Goal of the exercise:
All entries are to be retyped without alteration.

Information supplied Block Start

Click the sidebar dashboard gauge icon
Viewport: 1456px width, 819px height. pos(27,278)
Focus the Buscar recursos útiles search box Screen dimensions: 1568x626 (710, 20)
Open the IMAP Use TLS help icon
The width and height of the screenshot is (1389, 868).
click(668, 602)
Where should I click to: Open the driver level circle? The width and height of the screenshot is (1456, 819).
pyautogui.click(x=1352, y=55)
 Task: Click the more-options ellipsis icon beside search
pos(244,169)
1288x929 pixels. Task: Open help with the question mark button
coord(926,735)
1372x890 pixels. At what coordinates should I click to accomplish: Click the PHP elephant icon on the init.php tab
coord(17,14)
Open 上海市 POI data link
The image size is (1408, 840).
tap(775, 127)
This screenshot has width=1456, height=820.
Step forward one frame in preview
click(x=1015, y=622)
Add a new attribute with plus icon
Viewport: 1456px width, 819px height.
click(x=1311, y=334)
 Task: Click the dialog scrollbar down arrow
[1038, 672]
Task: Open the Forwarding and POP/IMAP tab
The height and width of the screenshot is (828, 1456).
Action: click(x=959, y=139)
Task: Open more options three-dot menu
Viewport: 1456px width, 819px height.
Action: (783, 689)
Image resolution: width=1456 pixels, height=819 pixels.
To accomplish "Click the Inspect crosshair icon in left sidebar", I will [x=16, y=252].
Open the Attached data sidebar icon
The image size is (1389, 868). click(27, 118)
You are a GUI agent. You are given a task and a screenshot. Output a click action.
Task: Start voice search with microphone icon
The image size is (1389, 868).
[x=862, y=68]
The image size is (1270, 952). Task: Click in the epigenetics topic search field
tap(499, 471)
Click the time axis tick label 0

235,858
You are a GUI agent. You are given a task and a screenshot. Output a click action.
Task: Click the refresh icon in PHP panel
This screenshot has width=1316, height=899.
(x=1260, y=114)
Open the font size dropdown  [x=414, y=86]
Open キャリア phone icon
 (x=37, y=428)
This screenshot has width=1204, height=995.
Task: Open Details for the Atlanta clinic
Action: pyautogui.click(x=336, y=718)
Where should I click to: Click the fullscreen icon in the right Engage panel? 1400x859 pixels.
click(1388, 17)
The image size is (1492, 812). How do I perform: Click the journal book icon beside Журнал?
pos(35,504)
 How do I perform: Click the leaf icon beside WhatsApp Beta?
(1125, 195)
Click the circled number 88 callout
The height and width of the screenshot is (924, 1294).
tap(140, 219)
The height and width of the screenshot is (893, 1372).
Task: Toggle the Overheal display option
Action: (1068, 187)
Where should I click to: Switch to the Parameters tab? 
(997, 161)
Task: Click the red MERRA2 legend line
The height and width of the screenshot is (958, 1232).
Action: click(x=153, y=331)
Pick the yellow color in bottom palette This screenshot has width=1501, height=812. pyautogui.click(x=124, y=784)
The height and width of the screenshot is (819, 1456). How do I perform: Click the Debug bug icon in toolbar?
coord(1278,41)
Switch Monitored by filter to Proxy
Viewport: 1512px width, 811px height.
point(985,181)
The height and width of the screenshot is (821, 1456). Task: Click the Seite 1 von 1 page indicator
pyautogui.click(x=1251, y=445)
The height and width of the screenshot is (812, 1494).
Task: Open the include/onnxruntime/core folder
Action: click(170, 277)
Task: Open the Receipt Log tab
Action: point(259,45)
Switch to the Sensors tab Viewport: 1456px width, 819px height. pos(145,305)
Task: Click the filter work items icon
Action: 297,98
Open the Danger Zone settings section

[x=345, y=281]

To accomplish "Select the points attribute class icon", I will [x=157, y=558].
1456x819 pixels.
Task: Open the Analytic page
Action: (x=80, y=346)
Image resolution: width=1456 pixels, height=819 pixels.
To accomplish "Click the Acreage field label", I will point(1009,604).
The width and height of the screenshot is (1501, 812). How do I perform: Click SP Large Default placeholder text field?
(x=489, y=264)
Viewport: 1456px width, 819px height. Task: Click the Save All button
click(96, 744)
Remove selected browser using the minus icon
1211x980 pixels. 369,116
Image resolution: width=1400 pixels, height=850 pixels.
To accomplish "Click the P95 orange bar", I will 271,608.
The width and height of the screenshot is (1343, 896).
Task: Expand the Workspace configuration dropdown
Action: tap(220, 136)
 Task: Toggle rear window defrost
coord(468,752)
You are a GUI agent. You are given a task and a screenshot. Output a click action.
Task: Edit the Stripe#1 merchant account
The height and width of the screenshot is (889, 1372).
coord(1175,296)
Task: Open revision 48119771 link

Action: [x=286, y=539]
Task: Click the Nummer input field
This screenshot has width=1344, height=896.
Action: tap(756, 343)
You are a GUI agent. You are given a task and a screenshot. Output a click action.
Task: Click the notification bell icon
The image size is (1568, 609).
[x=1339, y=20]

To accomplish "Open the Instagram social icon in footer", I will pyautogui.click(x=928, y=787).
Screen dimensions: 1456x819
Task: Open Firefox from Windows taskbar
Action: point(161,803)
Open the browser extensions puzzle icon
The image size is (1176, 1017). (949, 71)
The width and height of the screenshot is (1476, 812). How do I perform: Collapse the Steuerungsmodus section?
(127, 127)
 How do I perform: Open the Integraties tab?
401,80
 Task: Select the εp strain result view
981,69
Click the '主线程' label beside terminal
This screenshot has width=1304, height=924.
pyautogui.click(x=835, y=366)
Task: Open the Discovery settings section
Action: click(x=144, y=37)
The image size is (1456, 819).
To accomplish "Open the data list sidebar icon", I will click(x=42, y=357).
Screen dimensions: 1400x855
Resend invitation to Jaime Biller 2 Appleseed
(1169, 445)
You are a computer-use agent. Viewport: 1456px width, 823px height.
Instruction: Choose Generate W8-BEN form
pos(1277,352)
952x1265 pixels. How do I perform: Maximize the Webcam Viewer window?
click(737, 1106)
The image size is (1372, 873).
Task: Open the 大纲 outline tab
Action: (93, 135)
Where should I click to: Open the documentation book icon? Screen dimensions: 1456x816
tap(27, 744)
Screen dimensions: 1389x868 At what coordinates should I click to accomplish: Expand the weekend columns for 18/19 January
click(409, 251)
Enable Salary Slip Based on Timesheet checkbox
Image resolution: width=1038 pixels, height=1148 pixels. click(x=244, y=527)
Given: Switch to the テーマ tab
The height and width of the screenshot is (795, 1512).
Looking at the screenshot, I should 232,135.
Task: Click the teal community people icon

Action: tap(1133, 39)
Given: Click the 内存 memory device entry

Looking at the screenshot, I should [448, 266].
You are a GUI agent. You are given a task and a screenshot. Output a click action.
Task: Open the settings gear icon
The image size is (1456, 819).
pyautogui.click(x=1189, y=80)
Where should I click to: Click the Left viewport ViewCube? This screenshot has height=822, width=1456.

Information supplied Block End

Task output:
Click the sidebar dashboard gauge icon
Viewport: 1456px width, 819px height. pos(27,278)
Focus the Buscar recursos útiles search box Screen dimensions: 1568x626 (710, 20)
Open the IMAP Use TLS help icon
The width and height of the screenshot is (1389, 868).
click(668, 602)
Where should I click to: Open the driver level circle? The width and height of the screenshot is (1456, 819).
pyautogui.click(x=1352, y=55)
 Task: Click the more-options ellipsis icon beside search
pos(244,169)
1288x929 pixels. Task: Open help with the question mark button
coord(926,735)
1372x890 pixels. At what coordinates should I click to accomplish: Click the PHP elephant icon on the init.php tab
coord(17,14)
Open 上海市 POI data link
The image size is (1408, 840).
tap(775, 127)
This screenshot has width=1456, height=820.
Step forward one frame in preview
click(x=1015, y=622)
Add a new attribute with plus icon
Viewport: 1456px width, 819px height.
click(x=1311, y=334)
 Task: Click the dialog scrollbar down arrow
[1038, 672]
Task: Open the Forwarding and POP/IMAP tab
The height and width of the screenshot is (828, 1456).
Action: click(x=959, y=139)
Task: Open more options three-dot menu
Viewport: 1456px width, 819px height.
Action: (783, 689)
Image resolution: width=1456 pixels, height=819 pixels.
To accomplish "Click the Inspect crosshair icon in left sidebar", I will [x=16, y=252].
Open the Attached data sidebar icon
The image size is (1389, 868). click(27, 118)
You are a GUI agent. You are given a task and a screenshot. Output a click action.
Task: Start voice search with microphone icon
The image size is (1389, 868).
[x=862, y=68]
The image size is (1270, 952). Task: Click in the epigenetics topic search field
tap(499, 471)
Click the time axis tick label 0

235,858
You are a GUI agent. You are given a task and a screenshot. Output a click action.
Task: Click the refresh icon in PHP panel
This screenshot has width=1316, height=899.
(x=1260, y=114)
Open the font size dropdown  [x=414, y=86]
Open キャリア phone icon
 (x=37, y=428)
This screenshot has width=1204, height=995.
Task: Open Details for the Atlanta clinic
Action: pyautogui.click(x=336, y=718)
Where should I click to: Click the fullscreen icon in the right Engage panel? 1400x859 pixels.
click(1388, 17)
The image size is (1492, 812). How do I perform: Click the journal book icon beside Журнал?
pos(35,504)
 How do I perform: Click the leaf icon beside WhatsApp Beta?
(1125, 195)
Click the circled number 88 callout
The height and width of the screenshot is (924, 1294).
tap(140, 219)
The height and width of the screenshot is (893, 1372).
Task: Toggle the Overheal display option
Action: (1068, 187)
Where should I click to: Switch to the Parameters tab? 
(997, 161)
Task: Click the red MERRA2 legend line
The height and width of the screenshot is (958, 1232).
Action: click(x=153, y=331)
Pick the yellow color in bottom palette This screenshot has width=1501, height=812. pyautogui.click(x=124, y=784)
The height and width of the screenshot is (819, 1456). How do I perform: Click the Debug bug icon in toolbar?
coord(1278,41)
Switch Monitored by filter to Proxy
Viewport: 1512px width, 811px height.
point(985,181)
The height and width of the screenshot is (821, 1456). Task: Click the Seite 1 von 1 page indicator
pyautogui.click(x=1251, y=445)
The height and width of the screenshot is (812, 1494).
Task: Open the include/onnxruntime/core folder
Action: click(170, 277)
Task: Open the Receipt Log tab
Action: point(259,45)
Switch to the Sensors tab Viewport: 1456px width, 819px height. pos(145,305)
Task: Click the filter work items icon
Action: 297,98
Open the Danger Zone settings section

[x=345, y=281]

To accomplish "Select the points attribute class icon", I will [x=157, y=558].
1456x819 pixels.
Task: Open the Analytic page
Action: (x=80, y=346)
Image resolution: width=1456 pixels, height=819 pixels.
To accomplish "Click the Acreage field label", I will point(1009,604).
The width and height of the screenshot is (1501, 812). How do I perform: Click SP Large Default placeholder text field?
(x=489, y=264)
Viewport: 1456px width, 819px height. Task: Click the Save All button
click(96, 744)
Remove selected browser using the minus icon
1211x980 pixels. 369,116
Image resolution: width=1400 pixels, height=850 pixels.
To accomplish "Click the P95 orange bar", I will 271,608.
The width and height of the screenshot is (1343, 896).
Task: Expand the Workspace configuration dropdown
Action: tap(220, 136)
 Task: Toggle rear window defrost
coord(468,752)
You are a GUI agent. You are given a task and a screenshot. Output a click action.
Task: Edit the Stripe#1 merchant account
The height and width of the screenshot is (889, 1372).
coord(1175,296)
Task: Open revision 48119771 link

Action: [x=286, y=539]
Task: Click the Nummer input field
This screenshot has width=1344, height=896.
Action: tap(756, 343)
You are a GUI agent. You are given a task and a screenshot. Output a click action.
Task: Click the notification bell icon
The image size is (1568, 609).
[x=1339, y=20]

To accomplish "Open the Instagram social icon in footer", I will pyautogui.click(x=928, y=787).
Screen dimensions: 1456x819
Task: Open Firefox from Windows taskbar
Action: point(161,803)
Open the browser extensions puzzle icon
The image size is (1176, 1017). (949, 71)
The width and height of the screenshot is (1476, 812). How do I perform: Collapse the Steuerungsmodus section?
(127, 127)
 How do I perform: Open the Integraties tab?
401,80
 Task: Select the εp strain result view
981,69
Click the '主线程' label beside terminal
This screenshot has width=1304, height=924.
pyautogui.click(x=835, y=366)
Task: Open the Discovery settings section
Action: click(x=144, y=37)
The image size is (1456, 819).
To accomplish "Open the data list sidebar icon", I will click(x=42, y=357).
Screen dimensions: 1400x855
Resend invitation to Jaime Biller 2 Appleseed
(1169, 445)
You are a computer-use agent. Viewport: 1456px width, 823px height.
Instruction: Choose Generate W8-BEN form
pos(1277,352)
952x1265 pixels. How do I perform: Maximize the Webcam Viewer window?
click(737, 1106)
The image size is (1372, 873).
Task: Open the 大纲 outline tab
Action: (93, 135)
Where should I click to: Open the documentation book icon? Screen dimensions: 1456x816
tap(27, 744)
Screen dimensions: 1389x868 At what coordinates should I click to accomplish: Expand the weekend columns for 18/19 January
click(409, 251)
Enable Salary Slip Based on Timesheet checkbox
Image resolution: width=1038 pixels, height=1148 pixels. click(x=244, y=527)
Given: Switch to the テーマ tab
The height and width of the screenshot is (795, 1512).
Looking at the screenshot, I should 232,135.
Task: Click the teal community people icon

Action: tap(1133, 39)
Given: Click the 内存 memory device entry

Looking at the screenshot, I should [448, 266].
You are a GUI agent. You are given a task and a screenshot. Output a click action.
Task: Open the settings gear icon
The image size is (1456, 819).
pyautogui.click(x=1189, y=80)
Where should I click to: Click the Left viewport ViewCube? This screenshot has height=822, width=1456.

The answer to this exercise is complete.